The Role of Multiple Data Characteristics in EEG-Based Biometric Recognition: The Impact of States, Channels, and Frequencies


Saltürk T., Kahraman N.

IEEE Access, cilt.13, ss.29994-30009, 2025 (SCI-Expanded, Scopus) identifier

  • Yayın Türü: Makale / Tam Makale
  • Cilt numarası: 13
  • Basım Tarihi: 2025
  • Doi Numarası: 10.1109/access.2025.3541176
  • Dergi Adı: IEEE Access
  • Derginin Tarandığı İndeksler: Science Citation Index Expanded (SCI-EXPANDED), Scopus, Compendex, INSPEC, Directory of Open Access Journals
  • Sayfa Sayıları: ss.29994-30009
  • Anahtar Kelimeler: affective EEG data, biometric recognition, EEG channels, EEG frequencies, Electroencephalogram, non-affective EEG data
  • Yıldız Teknik Üniversitesi Adresli: Evet

Özet

Electroencephalogram (EEG)-based biometric recognition systems have attracted substantial interest in recent years because of their promising applications in various fields, notably in biometric security.
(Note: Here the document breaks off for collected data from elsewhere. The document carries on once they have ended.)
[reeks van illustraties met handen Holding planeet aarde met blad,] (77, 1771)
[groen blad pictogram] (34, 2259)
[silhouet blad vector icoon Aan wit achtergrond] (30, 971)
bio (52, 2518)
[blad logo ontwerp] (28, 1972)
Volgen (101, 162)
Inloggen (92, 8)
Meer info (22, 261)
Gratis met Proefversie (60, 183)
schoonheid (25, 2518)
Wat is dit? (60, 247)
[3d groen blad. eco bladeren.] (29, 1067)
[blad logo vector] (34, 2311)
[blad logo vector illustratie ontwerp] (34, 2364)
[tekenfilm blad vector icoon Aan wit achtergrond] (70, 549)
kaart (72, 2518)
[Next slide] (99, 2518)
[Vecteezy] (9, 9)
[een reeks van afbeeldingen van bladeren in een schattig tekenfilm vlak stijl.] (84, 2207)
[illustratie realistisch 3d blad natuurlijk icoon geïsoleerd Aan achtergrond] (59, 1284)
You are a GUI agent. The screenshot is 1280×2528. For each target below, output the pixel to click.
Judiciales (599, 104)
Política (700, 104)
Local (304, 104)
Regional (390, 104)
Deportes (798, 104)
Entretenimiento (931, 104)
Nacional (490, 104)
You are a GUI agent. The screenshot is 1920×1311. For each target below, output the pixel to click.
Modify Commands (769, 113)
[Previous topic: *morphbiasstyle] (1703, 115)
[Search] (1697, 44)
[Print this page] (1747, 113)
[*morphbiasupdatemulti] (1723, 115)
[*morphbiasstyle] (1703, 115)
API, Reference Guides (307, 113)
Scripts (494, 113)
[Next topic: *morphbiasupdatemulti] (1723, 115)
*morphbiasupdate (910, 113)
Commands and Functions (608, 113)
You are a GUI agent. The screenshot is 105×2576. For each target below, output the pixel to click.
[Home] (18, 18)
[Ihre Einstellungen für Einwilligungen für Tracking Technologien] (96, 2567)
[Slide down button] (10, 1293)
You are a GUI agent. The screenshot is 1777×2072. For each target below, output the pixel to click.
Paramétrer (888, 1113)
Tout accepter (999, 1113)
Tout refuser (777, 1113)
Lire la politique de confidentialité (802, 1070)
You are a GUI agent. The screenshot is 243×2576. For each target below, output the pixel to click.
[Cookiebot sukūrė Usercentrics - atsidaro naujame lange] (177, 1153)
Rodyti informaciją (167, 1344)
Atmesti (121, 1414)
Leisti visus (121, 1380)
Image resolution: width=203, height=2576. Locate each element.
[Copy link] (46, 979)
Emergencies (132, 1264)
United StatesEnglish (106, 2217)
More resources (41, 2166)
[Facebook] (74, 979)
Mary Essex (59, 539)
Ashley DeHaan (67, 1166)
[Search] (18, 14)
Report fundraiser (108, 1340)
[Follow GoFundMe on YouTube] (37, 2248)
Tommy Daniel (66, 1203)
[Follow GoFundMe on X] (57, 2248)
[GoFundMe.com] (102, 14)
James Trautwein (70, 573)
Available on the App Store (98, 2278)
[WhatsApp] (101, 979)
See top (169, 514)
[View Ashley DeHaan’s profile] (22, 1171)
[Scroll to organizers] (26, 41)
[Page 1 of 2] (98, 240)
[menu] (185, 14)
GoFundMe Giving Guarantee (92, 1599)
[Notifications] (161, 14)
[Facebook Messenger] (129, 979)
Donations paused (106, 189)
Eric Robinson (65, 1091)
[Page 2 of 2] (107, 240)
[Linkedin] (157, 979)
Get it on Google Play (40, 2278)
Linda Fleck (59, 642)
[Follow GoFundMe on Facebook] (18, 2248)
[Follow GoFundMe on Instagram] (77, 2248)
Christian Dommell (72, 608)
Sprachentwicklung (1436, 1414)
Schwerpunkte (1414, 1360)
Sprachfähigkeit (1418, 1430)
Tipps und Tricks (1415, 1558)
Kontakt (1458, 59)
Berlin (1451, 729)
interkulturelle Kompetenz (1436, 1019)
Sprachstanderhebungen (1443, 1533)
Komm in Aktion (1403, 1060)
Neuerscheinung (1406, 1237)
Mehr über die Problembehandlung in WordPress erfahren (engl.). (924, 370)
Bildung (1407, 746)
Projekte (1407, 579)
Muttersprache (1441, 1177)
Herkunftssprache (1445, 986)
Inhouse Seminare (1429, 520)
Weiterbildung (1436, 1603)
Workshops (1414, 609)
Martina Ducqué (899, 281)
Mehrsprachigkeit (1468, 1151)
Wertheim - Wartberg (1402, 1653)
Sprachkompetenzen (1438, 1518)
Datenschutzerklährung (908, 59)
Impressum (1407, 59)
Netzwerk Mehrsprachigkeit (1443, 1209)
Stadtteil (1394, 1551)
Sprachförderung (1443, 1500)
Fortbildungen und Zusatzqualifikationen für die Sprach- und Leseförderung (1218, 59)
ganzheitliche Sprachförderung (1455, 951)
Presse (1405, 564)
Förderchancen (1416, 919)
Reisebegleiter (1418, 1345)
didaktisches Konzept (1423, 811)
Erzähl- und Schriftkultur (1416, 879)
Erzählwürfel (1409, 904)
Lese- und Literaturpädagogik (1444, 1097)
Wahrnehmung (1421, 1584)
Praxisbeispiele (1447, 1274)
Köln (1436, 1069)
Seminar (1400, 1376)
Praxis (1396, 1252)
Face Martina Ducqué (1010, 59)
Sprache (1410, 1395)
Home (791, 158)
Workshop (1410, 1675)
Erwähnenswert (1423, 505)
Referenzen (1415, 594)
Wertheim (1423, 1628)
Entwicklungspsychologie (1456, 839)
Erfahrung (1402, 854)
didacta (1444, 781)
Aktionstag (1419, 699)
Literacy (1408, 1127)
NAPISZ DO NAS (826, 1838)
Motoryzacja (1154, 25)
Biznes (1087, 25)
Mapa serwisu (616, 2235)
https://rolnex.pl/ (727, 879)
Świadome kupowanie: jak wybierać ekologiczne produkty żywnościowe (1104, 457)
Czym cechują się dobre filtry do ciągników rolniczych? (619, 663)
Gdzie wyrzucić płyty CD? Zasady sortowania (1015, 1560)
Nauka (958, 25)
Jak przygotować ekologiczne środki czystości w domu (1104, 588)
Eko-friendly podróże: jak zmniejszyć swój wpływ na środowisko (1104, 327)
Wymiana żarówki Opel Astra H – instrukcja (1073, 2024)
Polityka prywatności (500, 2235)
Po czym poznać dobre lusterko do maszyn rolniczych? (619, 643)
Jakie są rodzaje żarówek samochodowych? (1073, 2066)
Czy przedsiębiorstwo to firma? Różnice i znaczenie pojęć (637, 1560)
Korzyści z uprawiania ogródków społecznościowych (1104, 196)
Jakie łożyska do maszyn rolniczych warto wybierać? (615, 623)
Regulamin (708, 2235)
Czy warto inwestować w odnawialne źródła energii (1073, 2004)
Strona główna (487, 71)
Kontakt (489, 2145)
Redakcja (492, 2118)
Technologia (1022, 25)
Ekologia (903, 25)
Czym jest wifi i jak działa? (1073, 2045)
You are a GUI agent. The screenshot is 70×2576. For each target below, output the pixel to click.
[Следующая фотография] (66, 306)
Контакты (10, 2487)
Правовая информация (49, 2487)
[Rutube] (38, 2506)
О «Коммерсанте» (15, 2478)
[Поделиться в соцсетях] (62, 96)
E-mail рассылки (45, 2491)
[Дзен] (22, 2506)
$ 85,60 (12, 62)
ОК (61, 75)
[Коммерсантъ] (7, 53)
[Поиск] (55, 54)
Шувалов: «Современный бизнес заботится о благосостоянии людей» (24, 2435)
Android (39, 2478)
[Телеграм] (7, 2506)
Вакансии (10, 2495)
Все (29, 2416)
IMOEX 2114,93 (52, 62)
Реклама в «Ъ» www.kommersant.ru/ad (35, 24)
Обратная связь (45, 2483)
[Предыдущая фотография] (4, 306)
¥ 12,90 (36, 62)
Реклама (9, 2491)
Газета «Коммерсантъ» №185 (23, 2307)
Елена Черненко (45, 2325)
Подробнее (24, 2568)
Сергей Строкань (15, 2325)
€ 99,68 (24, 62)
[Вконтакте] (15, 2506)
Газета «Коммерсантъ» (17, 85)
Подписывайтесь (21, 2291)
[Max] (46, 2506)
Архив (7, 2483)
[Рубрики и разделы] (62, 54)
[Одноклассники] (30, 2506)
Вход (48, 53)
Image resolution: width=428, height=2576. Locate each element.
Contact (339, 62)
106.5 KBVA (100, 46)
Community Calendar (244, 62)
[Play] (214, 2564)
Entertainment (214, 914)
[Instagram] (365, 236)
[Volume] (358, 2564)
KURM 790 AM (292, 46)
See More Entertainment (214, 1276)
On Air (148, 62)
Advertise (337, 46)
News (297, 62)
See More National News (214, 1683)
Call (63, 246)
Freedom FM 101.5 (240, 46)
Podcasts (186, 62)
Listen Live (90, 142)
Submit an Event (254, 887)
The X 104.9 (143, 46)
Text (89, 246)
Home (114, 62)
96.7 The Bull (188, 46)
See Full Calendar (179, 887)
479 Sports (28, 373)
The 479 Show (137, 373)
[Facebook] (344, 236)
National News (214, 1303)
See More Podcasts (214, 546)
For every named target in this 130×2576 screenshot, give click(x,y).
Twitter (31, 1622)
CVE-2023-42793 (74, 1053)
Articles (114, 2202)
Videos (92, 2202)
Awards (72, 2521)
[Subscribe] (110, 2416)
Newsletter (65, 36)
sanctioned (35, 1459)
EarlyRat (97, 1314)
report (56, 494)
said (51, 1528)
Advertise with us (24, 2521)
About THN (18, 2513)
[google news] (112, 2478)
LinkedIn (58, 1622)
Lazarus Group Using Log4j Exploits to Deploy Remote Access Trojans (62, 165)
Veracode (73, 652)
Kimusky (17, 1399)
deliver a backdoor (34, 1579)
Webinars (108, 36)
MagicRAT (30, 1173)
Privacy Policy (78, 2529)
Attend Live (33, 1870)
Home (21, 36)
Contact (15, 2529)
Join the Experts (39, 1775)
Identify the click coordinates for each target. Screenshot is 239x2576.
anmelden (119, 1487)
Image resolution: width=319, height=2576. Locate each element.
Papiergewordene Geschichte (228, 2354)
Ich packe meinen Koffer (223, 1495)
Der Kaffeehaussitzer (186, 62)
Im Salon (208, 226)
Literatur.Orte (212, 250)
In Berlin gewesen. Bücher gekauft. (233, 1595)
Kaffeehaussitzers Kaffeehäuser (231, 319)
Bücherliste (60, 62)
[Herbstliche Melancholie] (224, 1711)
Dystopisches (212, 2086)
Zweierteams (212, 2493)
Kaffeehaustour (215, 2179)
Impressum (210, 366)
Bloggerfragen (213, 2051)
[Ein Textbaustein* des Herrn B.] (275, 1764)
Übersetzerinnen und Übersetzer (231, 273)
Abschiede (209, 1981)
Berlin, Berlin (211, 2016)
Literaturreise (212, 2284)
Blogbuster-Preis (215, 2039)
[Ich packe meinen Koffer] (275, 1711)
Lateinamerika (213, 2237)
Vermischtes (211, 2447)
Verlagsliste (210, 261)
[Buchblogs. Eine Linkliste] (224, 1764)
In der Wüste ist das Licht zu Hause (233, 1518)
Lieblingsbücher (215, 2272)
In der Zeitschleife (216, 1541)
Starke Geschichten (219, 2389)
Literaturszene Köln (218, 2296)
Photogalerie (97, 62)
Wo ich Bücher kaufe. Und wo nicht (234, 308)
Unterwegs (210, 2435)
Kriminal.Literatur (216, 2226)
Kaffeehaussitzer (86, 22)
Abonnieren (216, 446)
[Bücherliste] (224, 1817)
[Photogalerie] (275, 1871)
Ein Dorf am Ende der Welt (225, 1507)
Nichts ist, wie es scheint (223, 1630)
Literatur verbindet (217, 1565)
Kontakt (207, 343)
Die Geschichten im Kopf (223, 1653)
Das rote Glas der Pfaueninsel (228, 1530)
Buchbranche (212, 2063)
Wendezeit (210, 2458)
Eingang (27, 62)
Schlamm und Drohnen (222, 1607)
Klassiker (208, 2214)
This study examines the influence of multiple attributes of data, such as channels, frequencies, and data states, on the accuracy of person recognition using EEG data. We analyzed EEG recordings from 20 participants, captured with affective and non-affective, that contain resting, visually evoked potential, and motor activity states, during a single session. Utilizing a data set comprising both affective and non-affective states, we developed a person recognition system that is resistant to affective fluctuations and the challenges posed by non-affective conditions. This hybrid data set (combining data on affective and non-affective states) introduces a novel approach that extends beyond what has been addressed in previous studies. Furthermore, our research establishes a comparative framework for evaluating the effects of alpha, beta, and gamma frequency ranges, as well as frontal, central, and occipital channel regions, on the biometric system. This framework offers valuable insights into which factors perform better for recognition throughout affective and non-affective data sets. The results obtained by employing a surrogate model demonstrated accuracy rates of 95.34% for affective, 84.86% for non-affective, and 93.92% for hybrid data sets. Notably, the affective data demonstrated higher classification success across all EEG frequencies and channel regions compared to the non-affective data.